I would not store any of this feature stuff in an SQL database. Depending on your application it is sometimes more effective to compute your features on the fly since their size can exceed the original image size when computed densely. Histograms of features or pointers to nodes in a vocabulary tree are much more efficient.
SQL databases are not designed for doing massive floating point vector calculations. You can store things in your database, but don't use it as a tool for computation. I tried this once with SQLite and it ended very badly.
If you decide to implement this, read the paper in detail and keep a copy handy while implementing it, as there are many minor details that are very important to making the algorithm work efficiently.
The key, I think, is that is this isn't a SIFT question. It is a question about approximate nearest neighbor search. Like image matching this too is an open research problem. You can try googling "approximate nearest neighbor search" and see what type of methods are available. If you need exact results, try: "exact nearest neighbor search".
The performace of all these geometric data structures (such as kd-trees) degrade as the number of dimensions increase, so the key I think is that you may need to represent your SIFT descriptors in a lower number of dimensions (say 10-30 instead of 256-1024) to have really efficient nearest neighbor searches (use PCA for example).
Once you have this I think it will become secondary if the data is stored in MySQL or not.
I think speed is not the main issue here. The main issue is how to use the features to get the results you want.
If you want to categorize the images (e. g. person, car, house, cat), then the Pyramid Match kernel is definitely worth looking at. It is actually a histogram of the local feature descriptors, so there is no need to compare individual features to each other. There is also a class of algorithms known as the "bag of words", which try to cluster the local features to form a "visual vocabulary". Again, in this case once you have your "visual words" you do not need to compute distances between all pairs of SIFT descriptors, but instead determine which cluster each feature belongs to. On the other hand, if you want to get point correspondences between pairs of images, such as to decide whether one image is contained in another, or to compute the transformation between the images, then you do need to find the exact nearest neighbors.
Also, there are local features other than SIFT. For example SURF are features similar to SIFT, but they are faster to extract, and they have been shown to perform better for certain tasks.

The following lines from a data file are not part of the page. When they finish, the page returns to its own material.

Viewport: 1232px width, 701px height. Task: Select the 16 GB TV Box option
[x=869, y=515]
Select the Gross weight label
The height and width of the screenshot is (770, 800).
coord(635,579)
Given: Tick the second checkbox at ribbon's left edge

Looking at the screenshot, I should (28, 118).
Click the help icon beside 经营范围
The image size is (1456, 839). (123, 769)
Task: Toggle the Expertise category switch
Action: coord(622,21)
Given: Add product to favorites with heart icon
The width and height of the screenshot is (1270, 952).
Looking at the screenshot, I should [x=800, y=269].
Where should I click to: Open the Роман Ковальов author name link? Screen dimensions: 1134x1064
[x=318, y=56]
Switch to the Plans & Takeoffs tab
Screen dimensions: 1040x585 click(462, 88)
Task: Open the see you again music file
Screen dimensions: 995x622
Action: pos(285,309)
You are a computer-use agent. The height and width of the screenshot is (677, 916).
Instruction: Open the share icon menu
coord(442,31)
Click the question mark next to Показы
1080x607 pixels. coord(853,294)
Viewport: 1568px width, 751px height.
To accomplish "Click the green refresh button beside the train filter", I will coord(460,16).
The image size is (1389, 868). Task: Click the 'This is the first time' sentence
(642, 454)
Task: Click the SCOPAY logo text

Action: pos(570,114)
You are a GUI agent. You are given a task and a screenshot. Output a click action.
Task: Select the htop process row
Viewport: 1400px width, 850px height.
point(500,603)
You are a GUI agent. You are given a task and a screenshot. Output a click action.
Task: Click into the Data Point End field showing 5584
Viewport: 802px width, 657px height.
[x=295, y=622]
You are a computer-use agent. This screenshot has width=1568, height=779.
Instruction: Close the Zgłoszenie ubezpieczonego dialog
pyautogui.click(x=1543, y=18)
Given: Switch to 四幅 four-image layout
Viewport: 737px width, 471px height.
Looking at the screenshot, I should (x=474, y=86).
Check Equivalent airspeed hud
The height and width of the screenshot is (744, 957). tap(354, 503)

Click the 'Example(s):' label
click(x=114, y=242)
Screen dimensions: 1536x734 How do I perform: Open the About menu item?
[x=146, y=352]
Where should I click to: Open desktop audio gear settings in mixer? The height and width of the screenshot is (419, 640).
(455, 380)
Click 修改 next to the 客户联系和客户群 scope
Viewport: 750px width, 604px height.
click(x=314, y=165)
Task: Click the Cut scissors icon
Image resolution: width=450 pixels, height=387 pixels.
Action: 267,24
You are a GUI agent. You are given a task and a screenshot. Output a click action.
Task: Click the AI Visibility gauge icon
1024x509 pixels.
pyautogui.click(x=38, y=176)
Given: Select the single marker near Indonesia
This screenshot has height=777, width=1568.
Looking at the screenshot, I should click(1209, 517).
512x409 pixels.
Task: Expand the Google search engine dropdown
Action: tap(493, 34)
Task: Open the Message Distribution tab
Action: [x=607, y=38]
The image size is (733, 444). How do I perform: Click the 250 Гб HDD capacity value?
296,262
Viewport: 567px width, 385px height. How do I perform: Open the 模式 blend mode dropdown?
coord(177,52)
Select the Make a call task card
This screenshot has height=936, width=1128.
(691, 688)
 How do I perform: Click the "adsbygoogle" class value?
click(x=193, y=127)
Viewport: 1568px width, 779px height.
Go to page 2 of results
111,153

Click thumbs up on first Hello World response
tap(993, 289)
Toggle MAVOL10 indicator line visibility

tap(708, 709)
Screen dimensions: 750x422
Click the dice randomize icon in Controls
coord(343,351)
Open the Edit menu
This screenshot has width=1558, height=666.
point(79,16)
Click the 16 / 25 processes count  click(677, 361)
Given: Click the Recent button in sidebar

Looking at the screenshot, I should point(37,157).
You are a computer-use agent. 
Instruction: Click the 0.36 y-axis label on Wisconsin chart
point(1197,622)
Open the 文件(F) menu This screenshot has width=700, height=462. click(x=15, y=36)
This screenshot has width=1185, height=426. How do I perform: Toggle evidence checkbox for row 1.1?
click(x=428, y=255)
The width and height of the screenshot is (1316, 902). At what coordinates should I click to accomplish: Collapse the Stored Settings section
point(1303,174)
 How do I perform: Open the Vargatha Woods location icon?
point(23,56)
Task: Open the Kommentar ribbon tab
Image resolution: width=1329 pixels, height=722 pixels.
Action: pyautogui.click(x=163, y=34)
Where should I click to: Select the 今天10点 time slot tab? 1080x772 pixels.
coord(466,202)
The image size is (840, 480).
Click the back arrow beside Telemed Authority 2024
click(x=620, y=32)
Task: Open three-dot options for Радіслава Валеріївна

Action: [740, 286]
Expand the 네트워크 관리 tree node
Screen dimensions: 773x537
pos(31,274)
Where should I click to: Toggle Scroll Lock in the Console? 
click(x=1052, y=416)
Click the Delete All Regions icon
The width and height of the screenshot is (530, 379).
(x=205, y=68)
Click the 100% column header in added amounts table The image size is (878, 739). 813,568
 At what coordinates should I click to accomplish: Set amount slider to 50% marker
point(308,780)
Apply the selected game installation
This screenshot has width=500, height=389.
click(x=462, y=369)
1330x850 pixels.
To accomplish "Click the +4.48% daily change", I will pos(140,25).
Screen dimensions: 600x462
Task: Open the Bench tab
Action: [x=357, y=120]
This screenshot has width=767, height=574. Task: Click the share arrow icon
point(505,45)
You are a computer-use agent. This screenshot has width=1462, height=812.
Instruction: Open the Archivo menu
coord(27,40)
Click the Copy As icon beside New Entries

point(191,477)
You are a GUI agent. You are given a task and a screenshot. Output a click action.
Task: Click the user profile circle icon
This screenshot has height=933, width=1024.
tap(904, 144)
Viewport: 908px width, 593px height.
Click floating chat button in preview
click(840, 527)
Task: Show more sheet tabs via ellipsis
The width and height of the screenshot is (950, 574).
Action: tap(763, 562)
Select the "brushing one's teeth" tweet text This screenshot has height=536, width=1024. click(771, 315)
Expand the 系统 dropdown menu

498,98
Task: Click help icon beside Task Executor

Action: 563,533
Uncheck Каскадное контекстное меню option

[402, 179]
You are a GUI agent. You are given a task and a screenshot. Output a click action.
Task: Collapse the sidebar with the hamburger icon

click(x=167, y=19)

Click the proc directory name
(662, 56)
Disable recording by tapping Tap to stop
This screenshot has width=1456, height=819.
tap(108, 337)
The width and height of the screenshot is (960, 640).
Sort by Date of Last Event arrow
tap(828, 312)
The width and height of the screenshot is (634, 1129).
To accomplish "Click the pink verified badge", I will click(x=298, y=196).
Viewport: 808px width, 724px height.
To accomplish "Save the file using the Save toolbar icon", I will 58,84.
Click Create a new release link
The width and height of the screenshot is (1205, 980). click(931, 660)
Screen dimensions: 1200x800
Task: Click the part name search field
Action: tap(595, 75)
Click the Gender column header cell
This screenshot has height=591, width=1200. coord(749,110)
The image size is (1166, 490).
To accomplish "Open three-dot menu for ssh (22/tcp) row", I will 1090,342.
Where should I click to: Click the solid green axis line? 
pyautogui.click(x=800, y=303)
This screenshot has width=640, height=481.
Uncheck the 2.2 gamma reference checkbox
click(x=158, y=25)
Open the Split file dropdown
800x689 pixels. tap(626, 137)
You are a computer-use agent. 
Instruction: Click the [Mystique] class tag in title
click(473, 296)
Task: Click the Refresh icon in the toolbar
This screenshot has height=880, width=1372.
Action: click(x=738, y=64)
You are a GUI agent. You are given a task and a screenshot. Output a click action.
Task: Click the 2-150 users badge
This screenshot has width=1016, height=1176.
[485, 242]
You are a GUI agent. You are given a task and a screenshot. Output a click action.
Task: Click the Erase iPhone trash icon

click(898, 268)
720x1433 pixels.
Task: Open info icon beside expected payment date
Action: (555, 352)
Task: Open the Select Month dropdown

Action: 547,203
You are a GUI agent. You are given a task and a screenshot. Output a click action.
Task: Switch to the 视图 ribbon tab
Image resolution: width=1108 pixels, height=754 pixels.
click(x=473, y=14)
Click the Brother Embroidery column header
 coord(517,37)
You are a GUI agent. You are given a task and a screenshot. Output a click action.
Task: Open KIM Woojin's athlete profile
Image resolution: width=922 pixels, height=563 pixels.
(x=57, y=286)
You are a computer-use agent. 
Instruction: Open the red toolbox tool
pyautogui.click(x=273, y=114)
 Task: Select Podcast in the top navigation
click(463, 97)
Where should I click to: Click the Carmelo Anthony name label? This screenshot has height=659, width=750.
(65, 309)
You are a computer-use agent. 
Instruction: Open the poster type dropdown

If all you want to do is to find duplicates, you can speed up your search considerably by using a global image descriptor, such as a color histogram, to prune out images that are obviously different. Comparing two color histograms is orders of magnitude faster than comparing two sets each containing hundreds of SIFT features. You can create a short list of candidates using color histograms, and then refine your search using SIFT.
I have some tools in python you can play with here . Basically its a package that uses SIFT transformed vectors, and then computes a nearest lattice hashing of each 128d sift vector. The hashing is the important part, as it is locality sensitive, simply meaning that vectors near in R^n space result in equivalent hash collision probabilities. The work I provide is an extension of Andoni that provides a query adaptive heuristic for pruning the LSH exact search lists, as well as an optimized CUDA implementation of the hashing function. I also have a small app that does image database search with nice visual feedback, all under bsd (exception is SIFT which has some additional restrictions).